Data: 21/11/2021 à 26/11/2021
Local: BELO HORIZONTE - MG
ISSN: 2318-0358
Mais informações: http://www.abrhidro.org.br/xxivsbrh
AVALIAÇÃO DA CAPACIDADE DE MODELOS DE APRENDIZADO DE MÁQUINA QUANTO AO RECONHECIMENTO DA VARIAÇÃO DAS ÁGUAS SUBTERRÂNEAS NO AQUÍFERO PARECIS, BRASIL
Código
XXIV-SBRH0608
Autores
Clyvihk Renna Camacho, Maria Antonieta Mourão, Augusto Getirana, OTTO CORREA ROTUNNO FILHO
Tema
SE02.E - Hidrologia subterrânea: Modelagem e monitoramento, contaminação, remediação e avaliação de risco
Resumo
O presente trabalho busca identificar a capacidade de modelos de aprendizado profundo de máquina (deep learning - DL) em segregar valores de oscilação das águas subterrâneas a partir de dados de total de água armazenada na superfície terrestre (total water storage - TWS) derivados da missão GRACE (Gravity Recovery & Climate Experiment) e de observações in situ da Rede Integrada de Monitoramento das Águas Subterrâneas (RIMAS) no aquífero Parecis, Brasil ao longo de período 2012-2020. Dois modelos de DL foram elaborados, sendo o primeiro denominado de Multilayer Perceptron, construído com o Framework TensorFlow, e o segundo definido mediante uma regressão construída com a biblioteca XGBoost.
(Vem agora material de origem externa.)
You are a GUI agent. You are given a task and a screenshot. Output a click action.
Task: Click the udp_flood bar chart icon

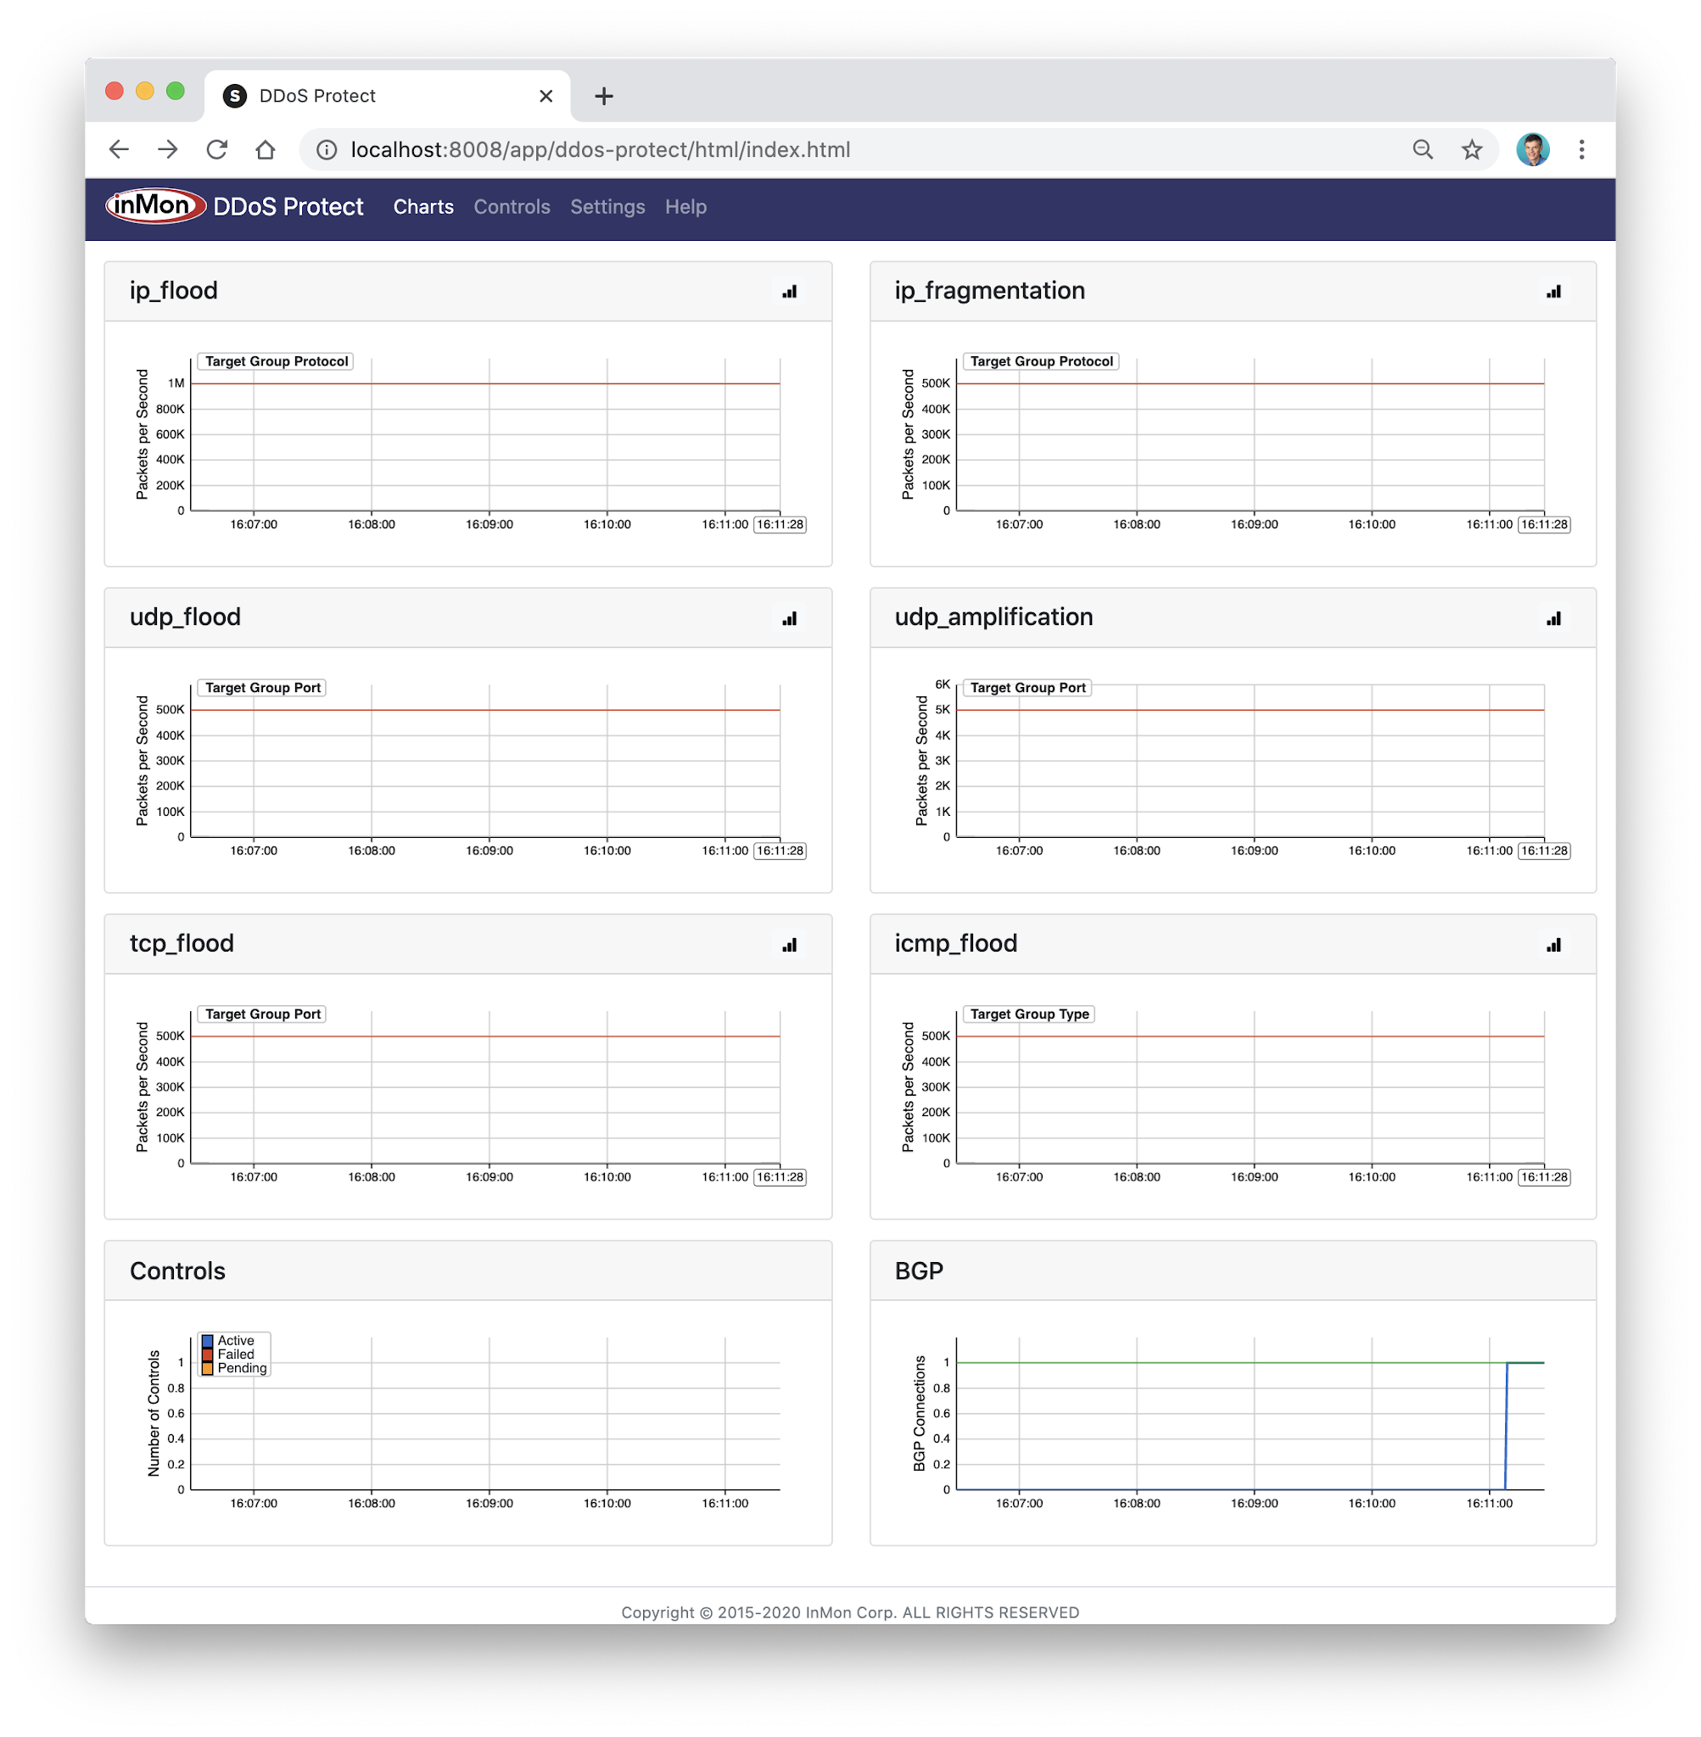[x=789, y=619]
Como teste de eficiência dos modelos, foram utilizadas simulações de TWS e de água subterrânea (groundwater storage - GWS) derivadas do modelo Catchment Land Surface Model. Os resultados mostram a grande capacidade dos modelos de DL selecionados em realizar adequada representação da variação dos níveis de GWS (CLSM) e dos níveis estáticos observados pela RIMAS a partir de simulações e estimativas por satélite de TWS no aquífero Parecis.